As it was with the mother who went before her, the last breath for the daughter was made before an onlooker with frightened eyes. First, there were several labored breaths.
And here in the hospital room, in a sight not distorted by passion, was the mother sitting on the end of her bed, as the daughter once had sat on the mother’s in Forest Hills for a year unto death. They both were named Rosemary. When the mother’s last breath told her to go, the daughter reached in fear, but her hand could not stay the mother’s leaving.
By now, Rosemary, the younger, is married to Tony Dunne. He knew she was sick when he married her. He then went through 15 years of hospital visits, stays, emergencies and illness at home and all he wanted was for her to be at his side, day and night. His love does not run. And now, in the daughter’s hospital room, as it always does, fear and deep love brought forth visions of childhood.

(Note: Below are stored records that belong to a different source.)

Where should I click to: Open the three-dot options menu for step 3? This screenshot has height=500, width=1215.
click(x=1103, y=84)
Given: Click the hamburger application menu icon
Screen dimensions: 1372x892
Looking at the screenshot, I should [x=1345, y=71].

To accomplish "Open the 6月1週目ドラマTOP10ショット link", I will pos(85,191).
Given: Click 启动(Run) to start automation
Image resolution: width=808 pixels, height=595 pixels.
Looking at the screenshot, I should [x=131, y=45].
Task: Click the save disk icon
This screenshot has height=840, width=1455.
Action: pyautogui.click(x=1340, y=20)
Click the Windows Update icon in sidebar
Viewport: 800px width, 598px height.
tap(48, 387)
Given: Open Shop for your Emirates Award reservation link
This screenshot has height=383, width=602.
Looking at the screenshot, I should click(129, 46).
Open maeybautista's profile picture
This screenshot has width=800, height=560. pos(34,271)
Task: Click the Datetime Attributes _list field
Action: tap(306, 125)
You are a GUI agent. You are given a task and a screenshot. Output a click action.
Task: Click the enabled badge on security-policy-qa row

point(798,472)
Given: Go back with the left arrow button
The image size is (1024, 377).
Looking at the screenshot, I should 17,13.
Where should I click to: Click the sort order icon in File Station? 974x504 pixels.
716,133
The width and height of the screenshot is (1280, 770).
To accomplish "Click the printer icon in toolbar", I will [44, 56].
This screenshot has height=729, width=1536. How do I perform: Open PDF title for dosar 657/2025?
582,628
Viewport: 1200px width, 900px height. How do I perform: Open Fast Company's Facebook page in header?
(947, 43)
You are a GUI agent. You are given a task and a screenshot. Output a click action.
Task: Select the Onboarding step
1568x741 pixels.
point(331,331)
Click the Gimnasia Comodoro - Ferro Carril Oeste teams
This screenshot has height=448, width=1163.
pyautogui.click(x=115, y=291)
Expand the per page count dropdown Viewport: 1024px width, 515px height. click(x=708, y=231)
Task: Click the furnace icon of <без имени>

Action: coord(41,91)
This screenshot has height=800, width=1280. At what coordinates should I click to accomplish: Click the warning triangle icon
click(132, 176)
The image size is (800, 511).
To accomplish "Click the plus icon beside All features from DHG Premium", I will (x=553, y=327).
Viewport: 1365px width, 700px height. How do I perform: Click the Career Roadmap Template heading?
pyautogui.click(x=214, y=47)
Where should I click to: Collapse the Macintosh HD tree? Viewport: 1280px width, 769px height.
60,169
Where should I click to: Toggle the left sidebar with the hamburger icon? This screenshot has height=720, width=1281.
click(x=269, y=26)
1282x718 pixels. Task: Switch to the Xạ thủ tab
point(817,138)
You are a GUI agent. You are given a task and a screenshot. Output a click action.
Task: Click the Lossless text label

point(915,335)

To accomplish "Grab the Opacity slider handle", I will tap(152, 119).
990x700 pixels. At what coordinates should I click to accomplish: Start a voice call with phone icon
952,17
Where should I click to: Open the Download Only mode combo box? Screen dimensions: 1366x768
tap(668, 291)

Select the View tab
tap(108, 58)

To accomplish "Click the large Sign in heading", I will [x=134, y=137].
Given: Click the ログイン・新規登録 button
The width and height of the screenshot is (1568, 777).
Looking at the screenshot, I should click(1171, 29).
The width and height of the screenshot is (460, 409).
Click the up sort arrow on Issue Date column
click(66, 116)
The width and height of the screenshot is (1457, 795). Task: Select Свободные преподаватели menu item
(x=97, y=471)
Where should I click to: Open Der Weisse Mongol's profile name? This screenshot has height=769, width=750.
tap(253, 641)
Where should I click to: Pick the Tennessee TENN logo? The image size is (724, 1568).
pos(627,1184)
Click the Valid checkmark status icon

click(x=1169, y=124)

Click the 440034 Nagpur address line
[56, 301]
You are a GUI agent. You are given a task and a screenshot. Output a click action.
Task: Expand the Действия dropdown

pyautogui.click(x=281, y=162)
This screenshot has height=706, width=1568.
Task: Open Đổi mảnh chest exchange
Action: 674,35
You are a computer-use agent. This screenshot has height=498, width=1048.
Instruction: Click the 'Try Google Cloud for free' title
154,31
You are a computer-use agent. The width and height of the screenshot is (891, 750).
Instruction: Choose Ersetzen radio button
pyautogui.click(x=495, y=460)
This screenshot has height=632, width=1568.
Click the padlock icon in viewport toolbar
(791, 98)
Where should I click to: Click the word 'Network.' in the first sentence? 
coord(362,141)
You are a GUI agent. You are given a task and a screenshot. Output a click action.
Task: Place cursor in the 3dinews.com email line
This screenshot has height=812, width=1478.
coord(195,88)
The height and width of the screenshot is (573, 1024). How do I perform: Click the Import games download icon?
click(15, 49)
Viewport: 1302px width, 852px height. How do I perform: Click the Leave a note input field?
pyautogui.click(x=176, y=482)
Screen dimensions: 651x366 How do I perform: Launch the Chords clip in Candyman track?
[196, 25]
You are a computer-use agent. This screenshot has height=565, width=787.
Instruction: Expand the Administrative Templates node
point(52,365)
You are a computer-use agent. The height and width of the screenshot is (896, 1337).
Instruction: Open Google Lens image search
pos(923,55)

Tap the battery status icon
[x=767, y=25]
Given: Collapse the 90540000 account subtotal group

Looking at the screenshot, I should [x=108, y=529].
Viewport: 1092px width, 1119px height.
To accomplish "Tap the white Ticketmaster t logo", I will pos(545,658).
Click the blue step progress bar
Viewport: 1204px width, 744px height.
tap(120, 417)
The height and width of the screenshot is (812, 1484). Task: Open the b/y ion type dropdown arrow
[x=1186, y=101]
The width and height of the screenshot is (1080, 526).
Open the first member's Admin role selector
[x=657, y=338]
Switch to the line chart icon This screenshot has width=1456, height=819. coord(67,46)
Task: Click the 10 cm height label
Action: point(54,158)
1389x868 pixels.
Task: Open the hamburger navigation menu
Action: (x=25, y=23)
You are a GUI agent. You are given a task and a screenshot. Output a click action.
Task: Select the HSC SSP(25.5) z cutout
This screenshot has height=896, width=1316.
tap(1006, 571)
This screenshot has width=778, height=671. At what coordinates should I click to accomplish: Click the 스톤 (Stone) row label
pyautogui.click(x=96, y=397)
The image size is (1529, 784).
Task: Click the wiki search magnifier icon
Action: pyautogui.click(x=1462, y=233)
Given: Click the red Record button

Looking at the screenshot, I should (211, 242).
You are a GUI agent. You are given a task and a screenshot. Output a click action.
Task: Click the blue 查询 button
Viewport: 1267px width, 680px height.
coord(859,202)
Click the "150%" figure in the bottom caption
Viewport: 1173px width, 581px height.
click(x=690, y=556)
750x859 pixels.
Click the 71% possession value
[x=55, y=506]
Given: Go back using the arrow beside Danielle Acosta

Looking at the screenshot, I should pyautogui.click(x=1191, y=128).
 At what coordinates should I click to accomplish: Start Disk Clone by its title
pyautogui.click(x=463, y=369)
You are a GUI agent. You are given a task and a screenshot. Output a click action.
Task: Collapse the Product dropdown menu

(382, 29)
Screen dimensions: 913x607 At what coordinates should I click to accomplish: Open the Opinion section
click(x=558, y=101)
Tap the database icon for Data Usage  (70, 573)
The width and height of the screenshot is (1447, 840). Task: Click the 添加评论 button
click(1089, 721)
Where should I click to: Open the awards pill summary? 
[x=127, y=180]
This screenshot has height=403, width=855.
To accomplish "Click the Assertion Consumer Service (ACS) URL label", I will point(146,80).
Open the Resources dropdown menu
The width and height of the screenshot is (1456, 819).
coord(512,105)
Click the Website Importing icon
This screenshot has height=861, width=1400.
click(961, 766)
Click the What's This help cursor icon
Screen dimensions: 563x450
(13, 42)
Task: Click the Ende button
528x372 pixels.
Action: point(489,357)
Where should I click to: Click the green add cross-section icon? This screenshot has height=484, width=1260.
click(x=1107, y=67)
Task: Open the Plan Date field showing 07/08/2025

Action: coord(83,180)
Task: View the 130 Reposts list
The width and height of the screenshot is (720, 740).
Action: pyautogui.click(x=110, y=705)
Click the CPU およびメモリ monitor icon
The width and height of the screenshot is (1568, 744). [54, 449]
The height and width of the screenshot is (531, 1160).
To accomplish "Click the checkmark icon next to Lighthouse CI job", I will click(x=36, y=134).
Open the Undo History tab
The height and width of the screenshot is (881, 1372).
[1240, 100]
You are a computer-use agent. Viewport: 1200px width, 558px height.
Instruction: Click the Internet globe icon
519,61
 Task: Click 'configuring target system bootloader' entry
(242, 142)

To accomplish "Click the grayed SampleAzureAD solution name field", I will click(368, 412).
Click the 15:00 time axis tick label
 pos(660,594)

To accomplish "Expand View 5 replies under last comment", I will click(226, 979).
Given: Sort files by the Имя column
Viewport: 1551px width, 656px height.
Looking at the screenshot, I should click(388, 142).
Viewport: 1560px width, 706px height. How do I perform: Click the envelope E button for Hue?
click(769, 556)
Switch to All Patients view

The daughter is maybe 4, sitting on the beach. She wants money for ice cream. The mother’s purse had money to pay the carpenter at day’s end. Earlier, the mother had tried to pay a carpenter by check and he leaped away, as if the check was flaming. The daughter plunged into the purse and found no change for ice cream. With the determination that was to mark every day of her life, she went through that purse, tossing large bills, the carpenter’s money, into the air, digging for ice cream change. She sat there infuriated, throwing money into the sea wind. The mother was flying over the sand trying to retrieve it. Another labored breath.
Then I could see her later, and with even more determination. Typing a script with tubes in her arms. Writing, rewriting, using hours. Clearly, being attacked by her own blood. She said that she felt great. She said that for 15 years.
I don’t know of any power that could match the power of Rosemary Breslin when sick. Suddenly, the last breath came in quiet.
The young and beautiful face stared into the silence she had created. Gone was the sound of her words.
The mother took her hand, and walked her away, as if to the first day of school.